After months of dealing with a mooching co-worker, this girl jumped at the chance to call her out in front of the whole staff:
I was psyched when I landed my first job as a marketing assistant at a small academic publishing house. I said yes to everything and viewed even sucky tasks like filing as learning experiences. All my coworkers were great…except Maggie (all names have been changed). She was at my level but obviously didn't have a grip on her responsibilities. Even though I was the newbie, Maggie constantly asked me to help her with easy stuff, from printing out mailing labels to transferring phone calls.
Now that I think about it, the way she dressed revealed a lot about her. At first glance, her outfits came off as professional and trendy, but when you looked closer, there was always something off-the cut would be wrong or she'd be wearing three different shades of black. Unfortunately, in those first few months, I was too blinded by new-job nerves to notice.
Before long, Maggie had turned me into her personal tech support and tutor-I explained basic procedures to her over and over. I hated the extra work but was reluctant to create tension by telling her off and worried I'd seem like a snitch if I complained to Steve, our hard-to-please boss. Maggie no doubt realized this and was taking full advantage of a naive newcomer like me.
In the beginning, Maggie was sweet and friendly when asking for help. But as time went on, she would occasionally toss the nice act aside and practically bark orders. I began to suspect I was dealing with a seriously shady character. So when she confided that she was trying to move to a different department, I volunteered to help her any way I could just so she'd be off my back.
I couldn't believe it, but three months later, she was still there. The even bigger shocker: She'd been promoted! Armed with a new title, Maggie doubled her requests. I continued to play along but knew I couldn't take much more.

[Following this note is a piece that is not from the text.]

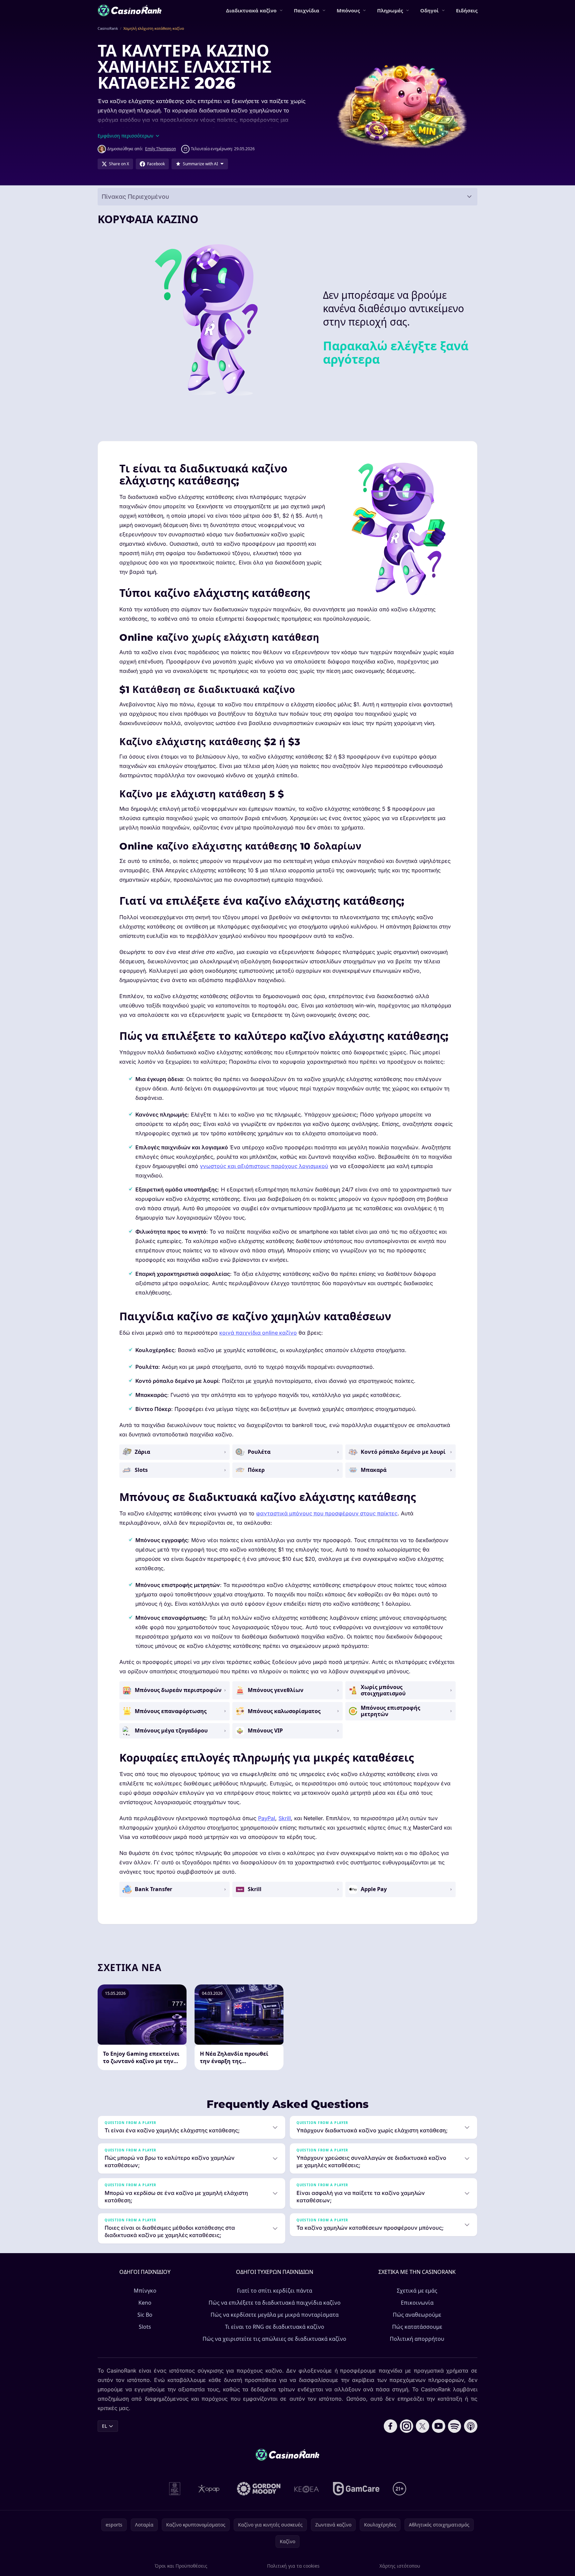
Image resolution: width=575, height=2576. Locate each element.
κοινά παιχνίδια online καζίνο (258, 1332)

Finally, after she had the nerve to sit across me and pass off my ideas as her own, I decided to take action. Right before our next company-wide meeting, Maggie came over to my desk to grab her notes, which I had, of course, agreed to organize into talking points. That's when I gave her an outline of my project instead.
In the meeting, she cluelessly started reading it out loud. It wasn't until Steve interrupted her to ask why she was talking about my assignment that the penny dropped. Maggie just stared at me, slack-jawed. Several other people were nodding and smirking- guess I wasn't the only one who knew what a nut Maggie was. I shrugged and said, " She must have grabbed my notes instead of the ones I wrote up for her."
Steve called Maggie into his office for a "chat," and I was ushered in 30 minutes later. The result? She kept her promotion but had to stay in the department she hated. And I was promoted after my review three months later, thanks to my excellent ideas. I felt bad about hanging Maggie out to dry, but I learned a valuable lesson in the process: Give credit where it's due...or else.